1. It was the first game of a four-game series against a team that is terribly difficult to beat at home. The Cubs are 50-19 at Wrigley Field this season, the best home record in baseball. Getting a split at Wrigley would be considered a success this weekend, and the Phillies were six outs away from putting themselves in great position to do that.

2. The Phillies scored four runs in six innings against Cubs righthander Ryan Dempster, which is no small feat considering Dempster has been one of the best pitchers in the National League this season and one of the best pitchers in baseball since the all-star break.

3. Cole Hamels pitched beautifully through seven innings, allowing only a run and five hits in seven innings.

4. It only gets tougher from here. The Phillies have to try to beat Cubs righthander Rich Harden this afternoon. He also has been one of the best pitchers in baseball since the break.

Should Hamels have started the eighth?
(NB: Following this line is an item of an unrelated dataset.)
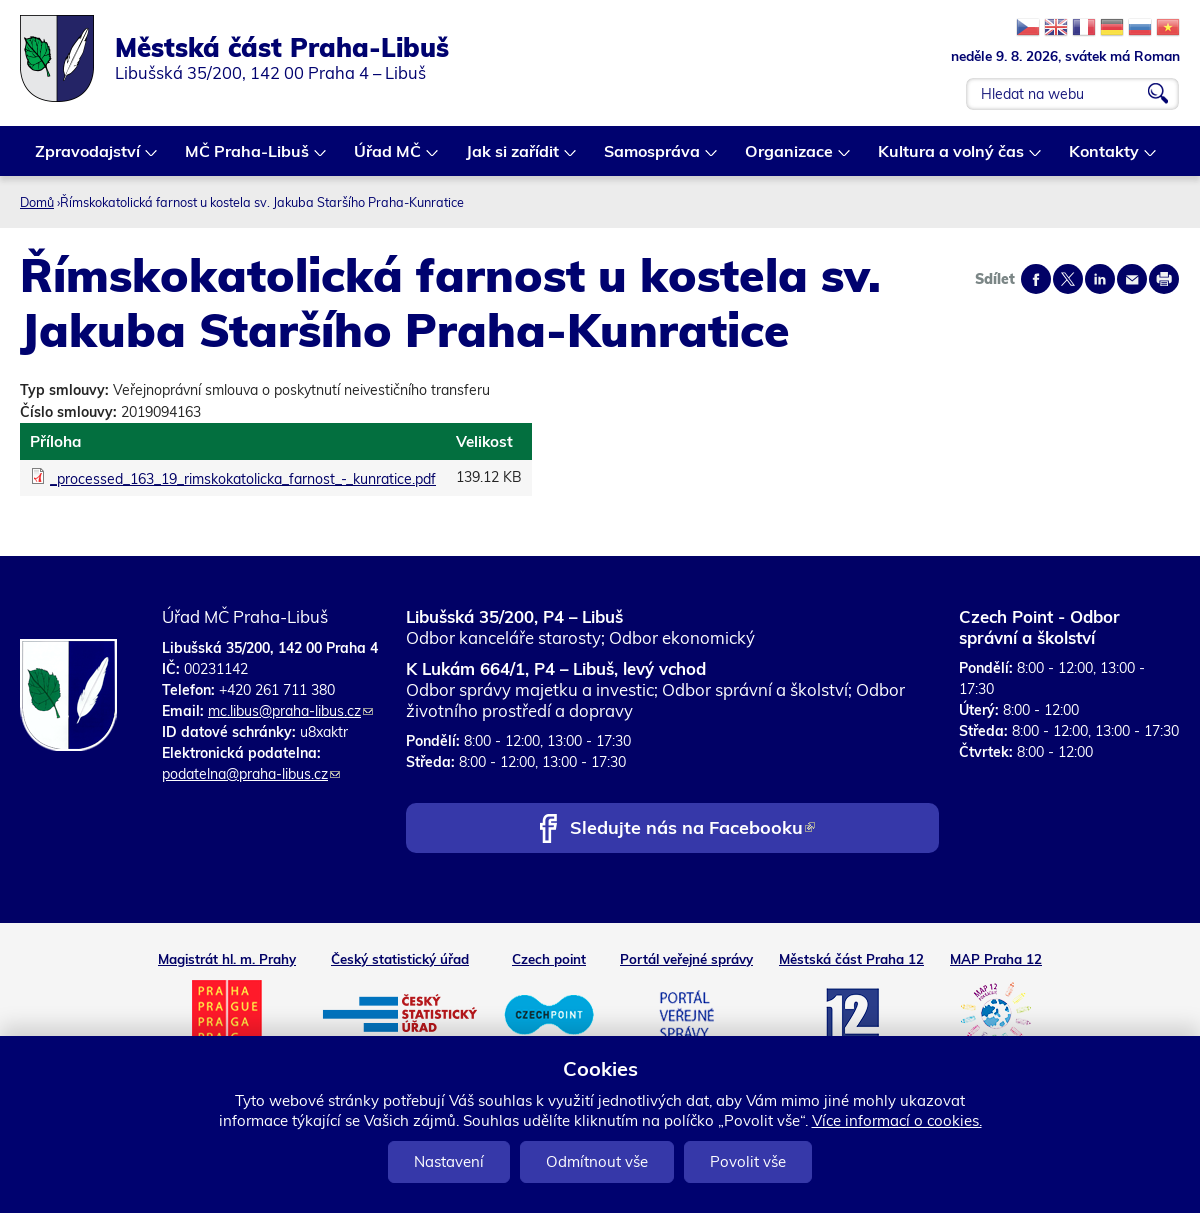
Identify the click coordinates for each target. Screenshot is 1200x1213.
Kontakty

Last night Manuel said Hamels was "absolutely spent." Hamels left the clubhouse without comment, which led most to believe that he wanted to pitch the eighth. After all, he threw 108 pitches. He appeared to be in control.

So why pull him?

Hamels said he was done.

"Once you get to 105, 110 pitches, you're pushing the envelope, especially this late in the season," he said this morning at Wrigley Field. "Obviously, I'm leading the league in innings. My body definitely has taken a toll. If I was maybe around the 98 to 104 mark, I possibily could have gone out. But just after that last inning -- that was a 20-pitch inning, I believe -- it took a toll. I knew with my space coming up in the order, I'm 0 for 2, it's not like I'm really doing anything special. I trust the bullpen 100 percent. That's why we have the best bullpen in the National League with the best ERA. Unfortuantely, sometimes it doesn't happen. You can't put any blame on that. It's just kind of the circumstances."

So, again, physically he felt like he shouldn't have pitched the eighth?
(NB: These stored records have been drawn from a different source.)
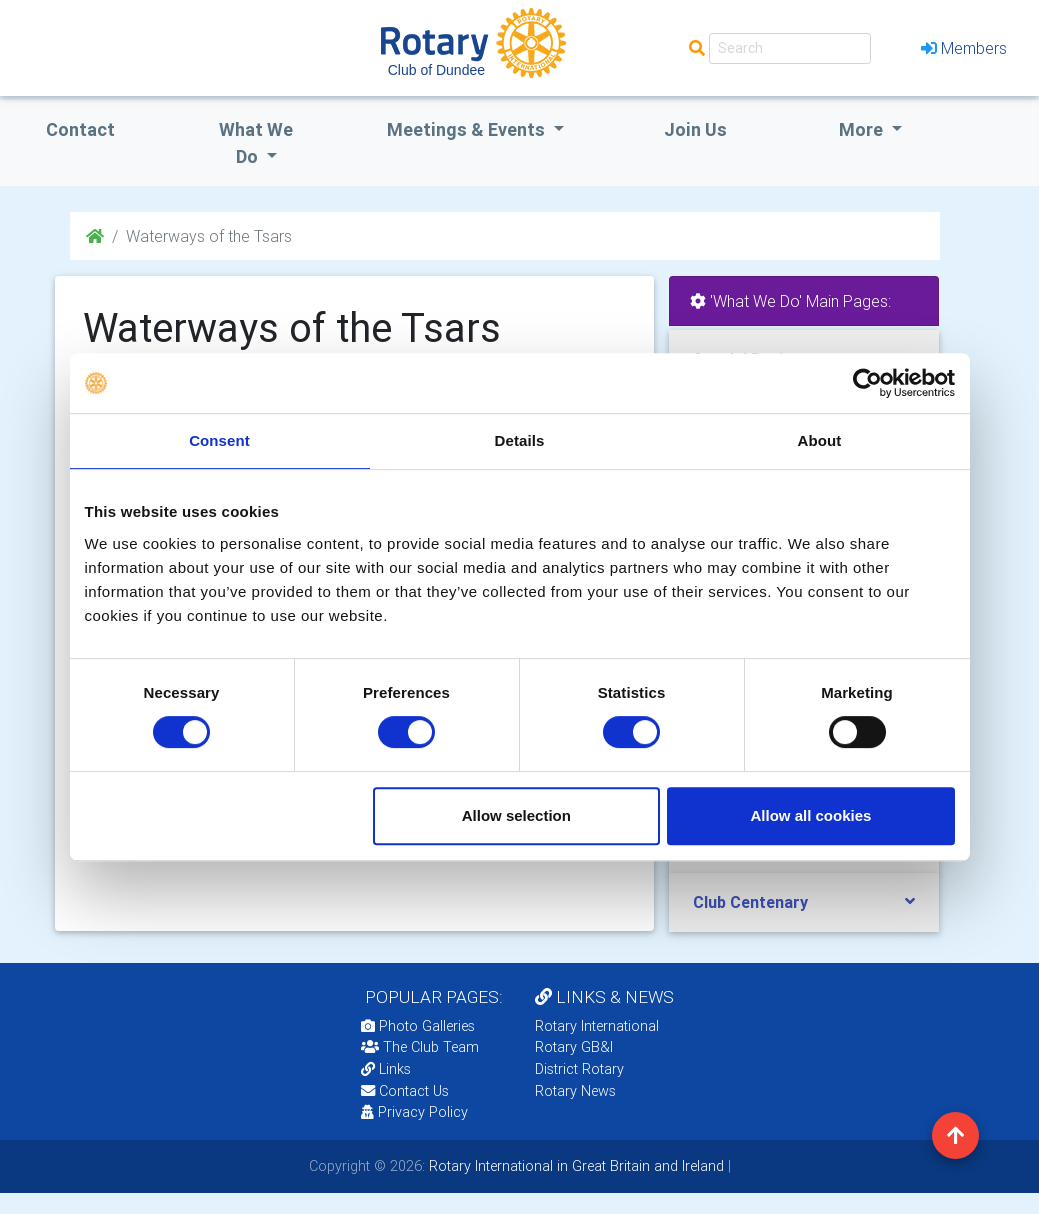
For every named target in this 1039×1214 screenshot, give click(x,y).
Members (964, 48)
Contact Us (405, 1091)
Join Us (695, 129)
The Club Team (420, 1047)
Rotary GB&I (574, 1047)
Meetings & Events (468, 129)
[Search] (790, 48)
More (863, 129)
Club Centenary (750, 902)
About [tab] (820, 440)
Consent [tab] (219, 440)
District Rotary (579, 1069)
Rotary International (597, 1026)
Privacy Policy (414, 1112)
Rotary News (575, 1091)
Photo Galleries (418, 1026)
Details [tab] (520, 440)
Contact (80, 129)
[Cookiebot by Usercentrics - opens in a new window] (867, 383)
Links (386, 1069)
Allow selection (516, 815)
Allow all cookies (811, 815)
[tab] (804, 902)
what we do (256, 143)
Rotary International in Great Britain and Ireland (574, 1166)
"No," he said. "Physically, no. I don't think it would have benefited, just with that last tough inning in the seventh. I guess your energy the way it is, I know I have to put in quality inning after quality inning. If I know I'm not fresh enough to do that, why put myself in a (position) not to benefit the team and also have to look at it from the standpoint that I have another start in five days?"
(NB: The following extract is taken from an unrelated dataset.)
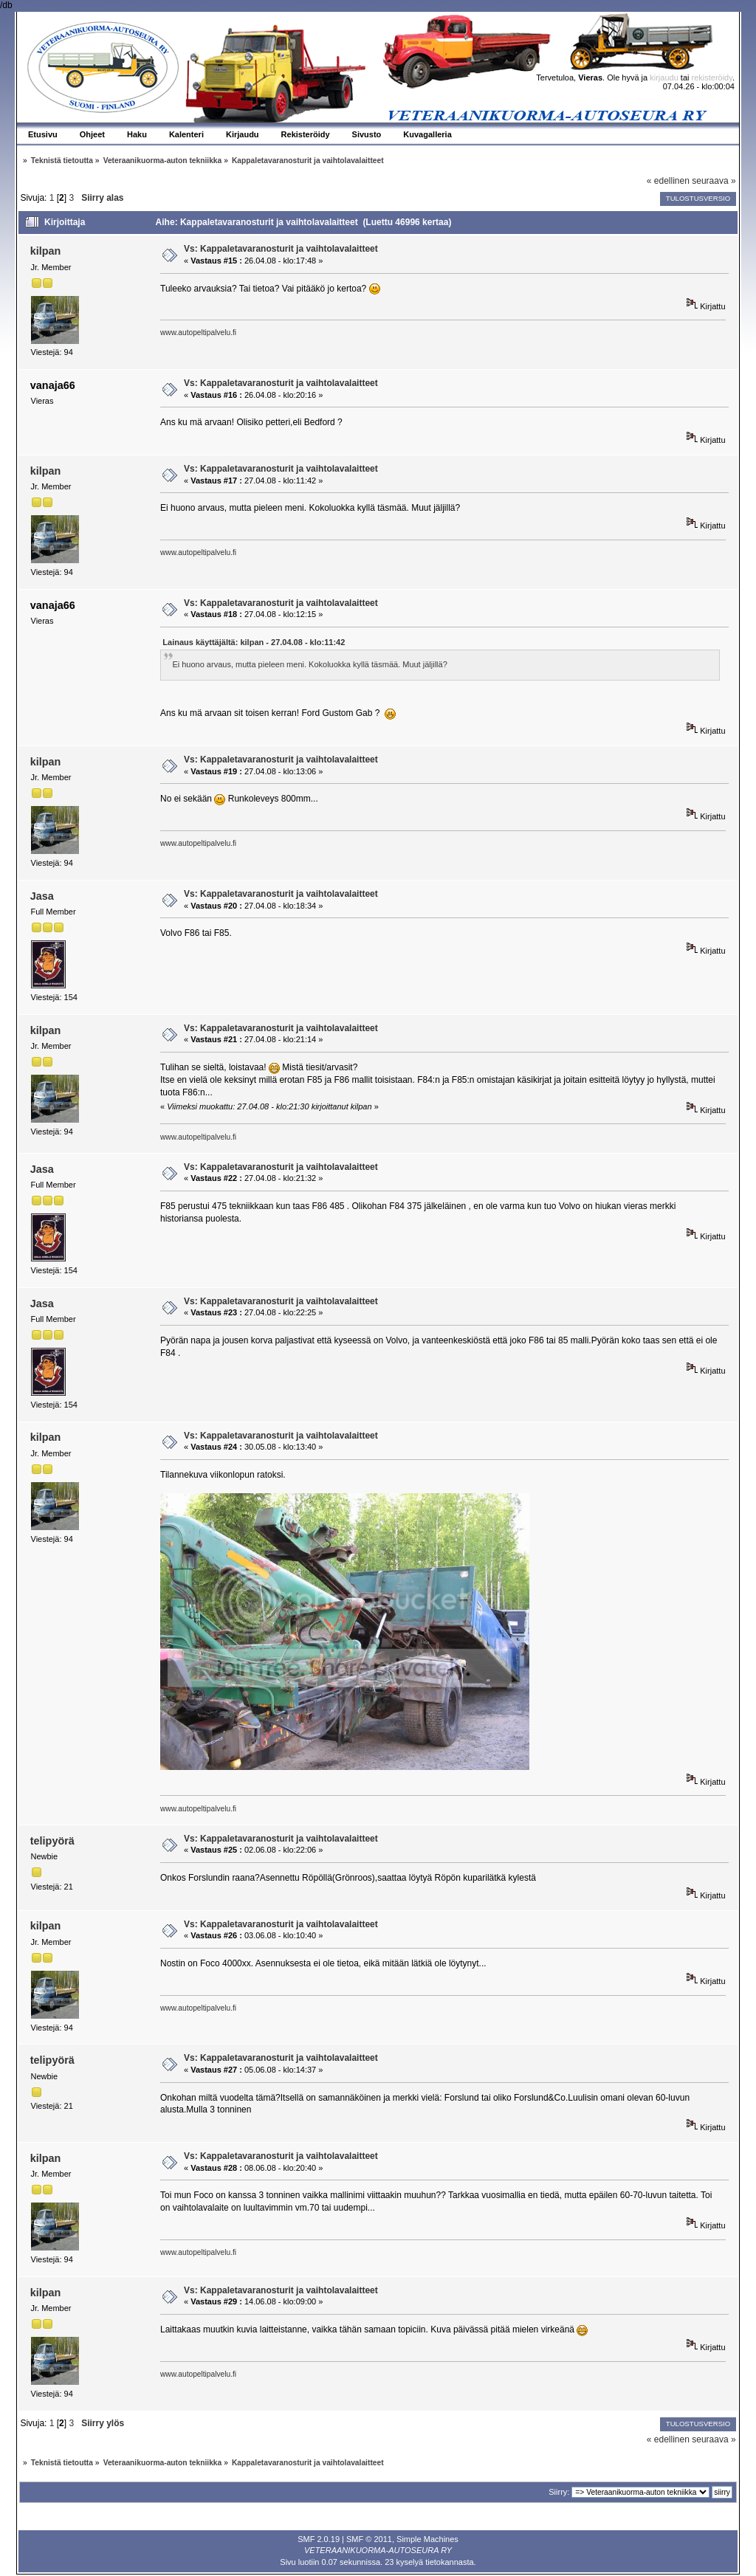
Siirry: (559, 2491)
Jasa (42, 896)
Said Dubee: "He said he had enough, so what can you do? I'm not going to send a guy out there that says he's done. He said he was pretty spent. ... He was the third hitter (in the eighth). If there were two outs and nobody on, he would have gone out there. But again, he had seven quality innings and he had enough. He had enough."


In the Phillies Notebook: J.C. Romero said he wanted to pitch in the eighth inning in Wednesday's 6-3 loss to the Mets.


Got confirmation from a Phillies source: the Phillies have acquired Matt Stairs from the Blue Jays for a minor leaguer. That mystery man could be announced after the game, and Stairs could be in town this weekend.